Opinión - 05/12/16 - 12:00 AM

Mezcla

Por: Milcíades Ortiz Catedrático -

Si desde el enfoque de la Sociología de la Comunicación quisiéramos definir en una sola palabra al mes de diciembre… diríamos que sería “mezcla”. En tan solo un mes se mezclan diferentes situaciones sociales, económicas y psicológicas. Aunque algunos piensen que las canciones navideñas y las risas de los niños son “iguales para todos”, en la vida real esto no es así. Es un mes en el que se ríe y llora mucho. A la vez que estos días inundan positivamente las almas de varios, hay otros que sufren la amarga realidad de las limitaciones y diferencias…

Tampoco es cierto el lema de Turismo para los Carnavales que somos “un país en fiesta”. Claro que muchos panameños son alegres y parranderos. En regiones como Azuero es un chiste que “hay una fiesta cada fin de semana en algún poblado”. Pero como se vio con el lamentable “rozón” del huracán Otto, también sabemos sufrir y condolernos por el prójimo. No crean que la llegada del Niño Dios y Santa Claus en diciembre llena de risa a todos los niños panameños. Desde pequeño en la calle 1.ª Parque Lefevre donde viví, me di cuenta de que los juguetes marcaban diferencias entre tipos de familia en el aspecto económico. Mientras algunos amiguitos recibían los juguetes que pidieron, otros lloraban porque a ellos no les llegaron. A veces querían arrebatarle el juguete al vecino diciendo: “eso era para mí”.

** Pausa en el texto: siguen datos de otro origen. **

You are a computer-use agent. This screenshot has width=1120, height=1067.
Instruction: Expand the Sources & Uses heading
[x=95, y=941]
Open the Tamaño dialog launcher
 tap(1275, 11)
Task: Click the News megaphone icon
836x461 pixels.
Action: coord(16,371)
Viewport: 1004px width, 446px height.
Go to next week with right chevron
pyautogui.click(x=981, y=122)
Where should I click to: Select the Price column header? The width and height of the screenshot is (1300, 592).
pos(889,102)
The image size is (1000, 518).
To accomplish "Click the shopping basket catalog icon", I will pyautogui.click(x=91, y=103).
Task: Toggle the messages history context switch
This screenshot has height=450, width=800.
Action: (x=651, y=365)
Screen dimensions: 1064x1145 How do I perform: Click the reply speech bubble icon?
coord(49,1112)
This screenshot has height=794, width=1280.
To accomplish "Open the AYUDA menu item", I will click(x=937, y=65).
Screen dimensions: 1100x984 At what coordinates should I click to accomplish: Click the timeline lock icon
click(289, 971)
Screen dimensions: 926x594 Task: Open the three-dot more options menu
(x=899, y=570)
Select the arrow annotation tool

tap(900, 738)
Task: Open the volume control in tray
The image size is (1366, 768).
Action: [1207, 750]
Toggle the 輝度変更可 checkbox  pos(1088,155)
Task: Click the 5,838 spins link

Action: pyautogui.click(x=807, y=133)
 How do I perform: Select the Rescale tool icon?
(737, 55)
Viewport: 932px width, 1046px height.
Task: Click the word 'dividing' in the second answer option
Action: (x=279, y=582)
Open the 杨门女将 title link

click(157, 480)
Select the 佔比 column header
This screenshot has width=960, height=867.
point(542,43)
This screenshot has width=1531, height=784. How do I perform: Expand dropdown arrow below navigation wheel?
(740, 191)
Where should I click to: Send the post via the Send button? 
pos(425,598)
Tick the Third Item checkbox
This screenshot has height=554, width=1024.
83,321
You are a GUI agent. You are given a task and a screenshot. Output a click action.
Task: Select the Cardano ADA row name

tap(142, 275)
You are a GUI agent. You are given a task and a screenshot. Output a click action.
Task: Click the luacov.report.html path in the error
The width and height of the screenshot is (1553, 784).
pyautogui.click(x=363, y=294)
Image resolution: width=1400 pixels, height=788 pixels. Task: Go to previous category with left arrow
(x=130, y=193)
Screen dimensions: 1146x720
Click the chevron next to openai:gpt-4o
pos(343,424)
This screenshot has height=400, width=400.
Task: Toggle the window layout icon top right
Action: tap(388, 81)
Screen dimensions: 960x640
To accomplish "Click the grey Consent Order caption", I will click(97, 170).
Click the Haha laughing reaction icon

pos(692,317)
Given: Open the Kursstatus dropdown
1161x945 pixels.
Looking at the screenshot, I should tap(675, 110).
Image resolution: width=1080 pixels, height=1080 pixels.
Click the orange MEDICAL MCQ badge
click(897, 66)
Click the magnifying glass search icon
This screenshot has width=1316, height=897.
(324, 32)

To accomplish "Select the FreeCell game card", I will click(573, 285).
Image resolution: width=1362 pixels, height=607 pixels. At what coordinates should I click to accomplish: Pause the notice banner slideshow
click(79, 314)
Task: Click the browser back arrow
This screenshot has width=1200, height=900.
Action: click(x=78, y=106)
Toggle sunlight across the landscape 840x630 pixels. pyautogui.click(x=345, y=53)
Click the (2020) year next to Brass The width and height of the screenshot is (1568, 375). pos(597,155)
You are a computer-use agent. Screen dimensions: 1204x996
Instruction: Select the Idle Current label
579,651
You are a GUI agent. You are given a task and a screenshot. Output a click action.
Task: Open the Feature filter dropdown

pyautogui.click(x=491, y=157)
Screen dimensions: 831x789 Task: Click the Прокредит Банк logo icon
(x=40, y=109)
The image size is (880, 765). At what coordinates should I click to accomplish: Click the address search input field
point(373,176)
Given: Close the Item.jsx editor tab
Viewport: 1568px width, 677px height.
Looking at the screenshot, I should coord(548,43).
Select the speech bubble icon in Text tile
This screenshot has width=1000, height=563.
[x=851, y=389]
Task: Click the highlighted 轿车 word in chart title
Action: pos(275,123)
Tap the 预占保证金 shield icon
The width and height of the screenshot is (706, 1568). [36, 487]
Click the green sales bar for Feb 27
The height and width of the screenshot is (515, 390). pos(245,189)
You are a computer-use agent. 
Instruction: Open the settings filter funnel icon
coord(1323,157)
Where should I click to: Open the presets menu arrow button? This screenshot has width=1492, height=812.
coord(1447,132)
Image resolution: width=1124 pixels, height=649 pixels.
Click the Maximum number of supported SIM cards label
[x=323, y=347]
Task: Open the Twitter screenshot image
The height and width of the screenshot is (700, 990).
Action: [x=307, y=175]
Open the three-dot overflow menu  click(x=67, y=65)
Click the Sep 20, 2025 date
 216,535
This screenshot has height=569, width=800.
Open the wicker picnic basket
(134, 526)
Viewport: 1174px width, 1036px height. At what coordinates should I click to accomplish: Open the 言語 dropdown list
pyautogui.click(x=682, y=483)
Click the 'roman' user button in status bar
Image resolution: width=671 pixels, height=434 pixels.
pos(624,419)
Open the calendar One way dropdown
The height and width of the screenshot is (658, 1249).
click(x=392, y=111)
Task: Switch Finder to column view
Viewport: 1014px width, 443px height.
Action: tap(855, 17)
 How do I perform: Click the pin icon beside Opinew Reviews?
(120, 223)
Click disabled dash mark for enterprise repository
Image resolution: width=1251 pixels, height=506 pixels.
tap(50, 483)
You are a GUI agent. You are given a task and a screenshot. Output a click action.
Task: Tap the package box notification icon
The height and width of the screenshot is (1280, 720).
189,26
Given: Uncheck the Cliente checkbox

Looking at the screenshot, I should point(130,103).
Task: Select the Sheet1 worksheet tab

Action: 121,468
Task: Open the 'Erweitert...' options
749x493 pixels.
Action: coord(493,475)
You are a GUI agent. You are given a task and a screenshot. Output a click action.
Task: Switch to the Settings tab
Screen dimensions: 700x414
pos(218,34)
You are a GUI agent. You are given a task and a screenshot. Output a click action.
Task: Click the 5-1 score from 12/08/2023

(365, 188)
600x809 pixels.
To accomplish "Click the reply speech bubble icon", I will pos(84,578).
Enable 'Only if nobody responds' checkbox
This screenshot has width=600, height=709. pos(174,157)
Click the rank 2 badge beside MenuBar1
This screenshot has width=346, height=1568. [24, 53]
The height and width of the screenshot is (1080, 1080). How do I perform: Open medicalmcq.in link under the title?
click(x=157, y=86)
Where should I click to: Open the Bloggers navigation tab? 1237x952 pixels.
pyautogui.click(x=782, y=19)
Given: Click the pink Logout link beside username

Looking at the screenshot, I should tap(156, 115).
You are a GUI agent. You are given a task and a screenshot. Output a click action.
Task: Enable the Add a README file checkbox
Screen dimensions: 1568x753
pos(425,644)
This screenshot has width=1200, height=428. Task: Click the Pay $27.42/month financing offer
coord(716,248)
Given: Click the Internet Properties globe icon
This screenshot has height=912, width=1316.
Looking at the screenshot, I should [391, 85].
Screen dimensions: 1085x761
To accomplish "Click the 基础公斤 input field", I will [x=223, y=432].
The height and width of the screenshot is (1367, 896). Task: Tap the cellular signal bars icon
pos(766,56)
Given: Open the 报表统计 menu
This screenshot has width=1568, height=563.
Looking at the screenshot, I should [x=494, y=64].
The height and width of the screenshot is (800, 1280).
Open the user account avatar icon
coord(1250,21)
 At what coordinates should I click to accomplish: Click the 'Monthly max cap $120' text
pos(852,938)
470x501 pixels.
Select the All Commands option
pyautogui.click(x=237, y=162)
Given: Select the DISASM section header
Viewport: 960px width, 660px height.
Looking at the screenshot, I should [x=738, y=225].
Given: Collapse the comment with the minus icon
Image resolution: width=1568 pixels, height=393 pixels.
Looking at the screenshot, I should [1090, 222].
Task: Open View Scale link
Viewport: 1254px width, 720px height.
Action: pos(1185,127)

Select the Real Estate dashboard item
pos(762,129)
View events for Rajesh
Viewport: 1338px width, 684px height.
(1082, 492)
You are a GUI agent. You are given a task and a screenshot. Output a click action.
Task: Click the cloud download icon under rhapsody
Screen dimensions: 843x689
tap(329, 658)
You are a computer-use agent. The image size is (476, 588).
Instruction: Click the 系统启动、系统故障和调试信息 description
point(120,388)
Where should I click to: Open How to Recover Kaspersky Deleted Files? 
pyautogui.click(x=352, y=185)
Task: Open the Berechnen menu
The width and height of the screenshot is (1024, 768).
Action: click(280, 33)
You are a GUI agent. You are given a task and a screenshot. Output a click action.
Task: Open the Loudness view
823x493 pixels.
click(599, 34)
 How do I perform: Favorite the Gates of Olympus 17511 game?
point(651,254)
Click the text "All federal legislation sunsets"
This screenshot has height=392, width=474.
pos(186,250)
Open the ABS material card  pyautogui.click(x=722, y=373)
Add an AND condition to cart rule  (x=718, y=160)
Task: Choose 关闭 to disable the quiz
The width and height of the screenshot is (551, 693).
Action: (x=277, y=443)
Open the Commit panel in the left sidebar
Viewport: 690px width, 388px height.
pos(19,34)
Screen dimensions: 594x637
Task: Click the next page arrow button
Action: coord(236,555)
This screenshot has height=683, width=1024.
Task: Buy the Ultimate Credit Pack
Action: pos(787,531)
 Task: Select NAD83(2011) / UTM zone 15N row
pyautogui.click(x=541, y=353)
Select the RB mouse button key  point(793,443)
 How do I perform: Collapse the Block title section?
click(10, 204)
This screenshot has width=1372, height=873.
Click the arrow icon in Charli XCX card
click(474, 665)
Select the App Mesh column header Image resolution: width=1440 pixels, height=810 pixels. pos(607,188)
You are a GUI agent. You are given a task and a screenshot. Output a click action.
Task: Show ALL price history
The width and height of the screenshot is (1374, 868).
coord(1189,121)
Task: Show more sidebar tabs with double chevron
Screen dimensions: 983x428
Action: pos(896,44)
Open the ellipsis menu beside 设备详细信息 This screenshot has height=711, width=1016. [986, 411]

Esas diferencias sociales que son lógicas en cualquier sociedad se mantienen, a pesar de que no se les puede criticar… Mientras padres gastan cantidad de plata en juguetes lujosos y complicados, otros tienen que conformarse con uno barato “porque no hay” plata. En estos momentos en que se da un bajón en la economía esa diferencia se notará más. Me pregunto si podremos cantar “Noche de Paz” sin recordar la inseguridad del país, aunque digan que es solo “percepción”. ¿Cuántas familias sufrirán por la ausencia de seres queridos que se los llevó la vorágine de violencia no solo por narcotráfico y pandillas? También por el estrés ciudadano que hace que se desborden pasiones entre vecinos y en la familia, con el aumento de la violencia doméstica.

Más allá de este mes de mezclas estarán los jubilosos porque dieron regalos costosos… al lado de muchos que se sentirán frustrados porque no había dinero para lujos. Por eso será difícil encontrar una canción de Navidad que la cante todo el pueblo. Ni hablar de “Arbolito, arbolito”… ¡Dependerá del precio que tengan este año!